Is it time that matters? Or is it different market conditions?
At one point, I was told to stop teaching that it’s a ‘time adjustment’. Because it’s actually a ‘market conditions’ adjustment. This bothered me. It seemed like yet another step backward in the march of appraisal practices.
Comparing market conditions at two different time-groups tends to mislead our thinking. Markets do not move in ‘clumps’ of conditions. Given a CMS© (Competitive Market Segment), it is a trend of price levels. Worse yet, the ‘clump’ thinking leads to clump analyses. Grouping presents a ‘common sense’ solution – that no good economist would ever consider. Statistics is often not intuitive. A prime example of “common sense” creation is the residential 1004MC form, which was (is) claimed to provide market analysis. The form seems common sense but requires uncommon skepticism.
The 1004MC clumps together groups of data, then compares the groups. “Grouped pair analysis” is described in the industry-dominant textbook. Problem. The grouped-pair solution for continuous variables (such as time) is the wrong model, the wrong algorithm, and produces ‘adjustments’ in the wrong amount, or even in the wrong direction!
In the early days of the Stats, Graphs, and Data Science classes, this algorithm was used as a prime example of bad statistics using ‘common-sense’ reasoning. It was and is misleading. Statisticians and economists call this fallacy “data discarding.”
Below is an excerpt from one of George Dell’s articles published in the Fall Issue of the Appraisal Journal, 2013.
Some of our residential appraisal students include this excerpt in their reports.
Common Statistical Errors and Mistakes: Valuation and Reliability.
For the full article, please go to The Appraisal Journal website or to EBSCOhost.

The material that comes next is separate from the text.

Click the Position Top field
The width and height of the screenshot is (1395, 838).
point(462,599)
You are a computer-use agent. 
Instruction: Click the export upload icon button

The underlying issue is that you, the appraiser was forced to use a bad model which produces nearly random results. Then pretend to certify that it was a good deal. Then spend time finding ways to work around it. The 1004MC alone — set back progress in modernizing appraisal using modern data and computer and visualization power.
So, what is wrong about using grouped-pair thinking for “market conditions” adjustments? The 1004MC (the bad model example) has these problems:
- Groups by date. (You discard the exact date and use a hypothetical mid-point date.)

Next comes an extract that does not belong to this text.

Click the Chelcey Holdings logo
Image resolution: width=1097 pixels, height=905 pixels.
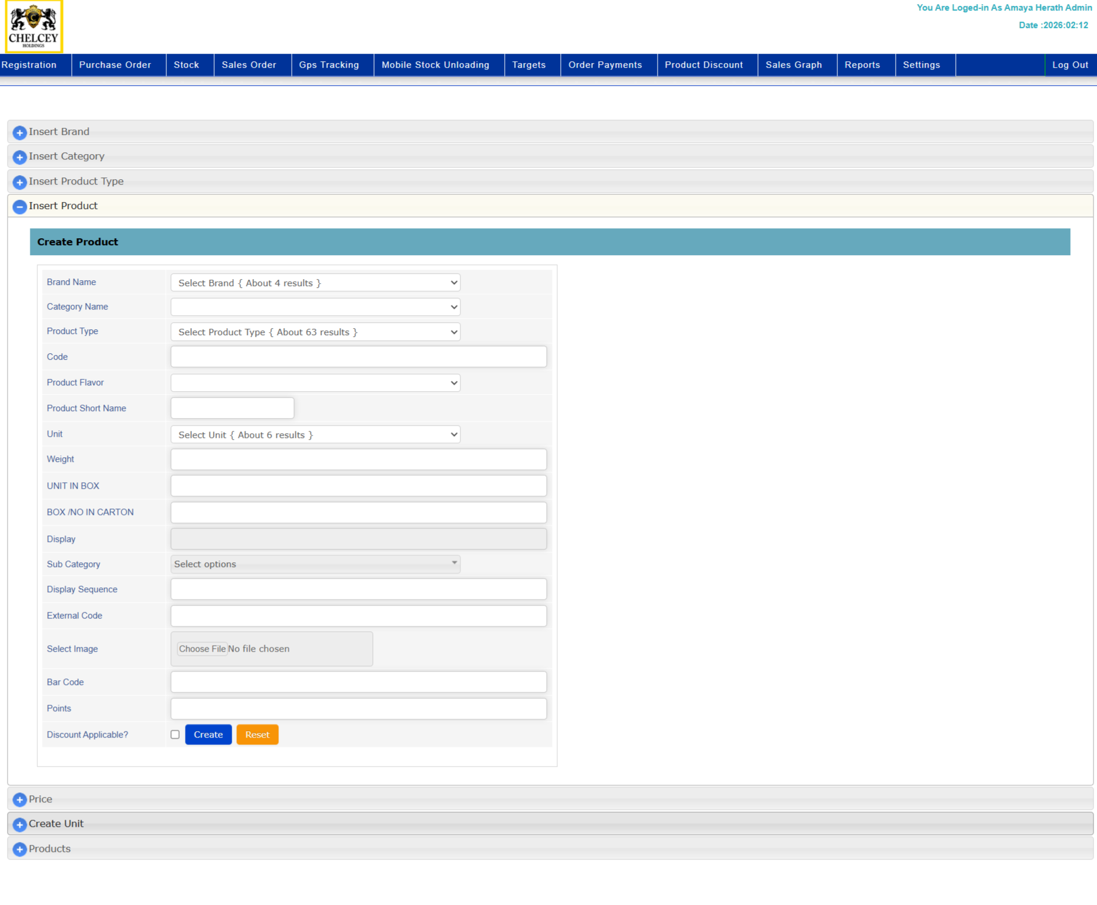pyautogui.click(x=34, y=27)

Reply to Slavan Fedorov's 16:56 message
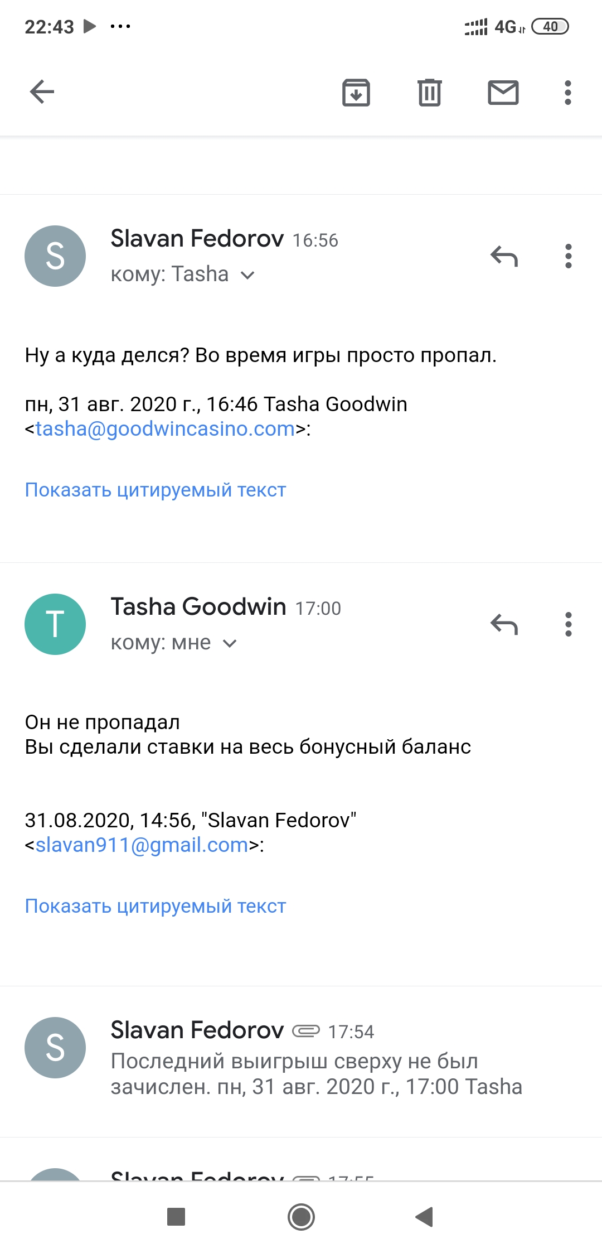504,257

- Groups irregularly. (6 months, 3 months, and 3 months.)
- Ignores relevance. (Later trend is much more important.)
- Excludes graphical representation (which points out irregularities and outliers.)
- Precludes the use of the right (two-variable) graph – the scatterplot!
So, what is the right way to ‘adjust’ for time?
- Use exact dates.
- Do not put in groups.
- Show scatter plot and trendlines.
- Regress using simple linear trend smoother.
- Identify trend changes with a third-order polynomial.
The main learning is modeling decisions, such as which algorithm solves which problem, and which type of graph best helps explore, describe, and predict.
In Stats, Graphs, and Data Science 1 class, we emphasize model decisions (kinda like ‘approaches’ to value), and how the do the mechanics of the appropriate algorithms – and how to provide short explanations for your readers.
P. David Rij
May 13, 2021 @ 5:56 pm
Good article. Now if I could convince just 1 reviewer the regression analysis for time of sale is more relevant than the 1004mc.
Michael Howard
May 14, 2021 @ 12:53 am
George Dell,
“One sale does not make the market”…, nor do 3 or 6. Based on your classes I have been using regression analysis graphs to assist in identifying market trends and value factors for at least the past ten years. Every appraisal I complete uses multiple data sets, each of which includes the subject type property in its location. These data sets comprise all the reasonably applicable market data that relates to a subject property’s value. The respective data sets search criteria range from broad based to narrowly defined. Regression analysis graphs with intelligently chosen data set search criteria are an essential real estate appraisal methodology. Thank you for your advocacy.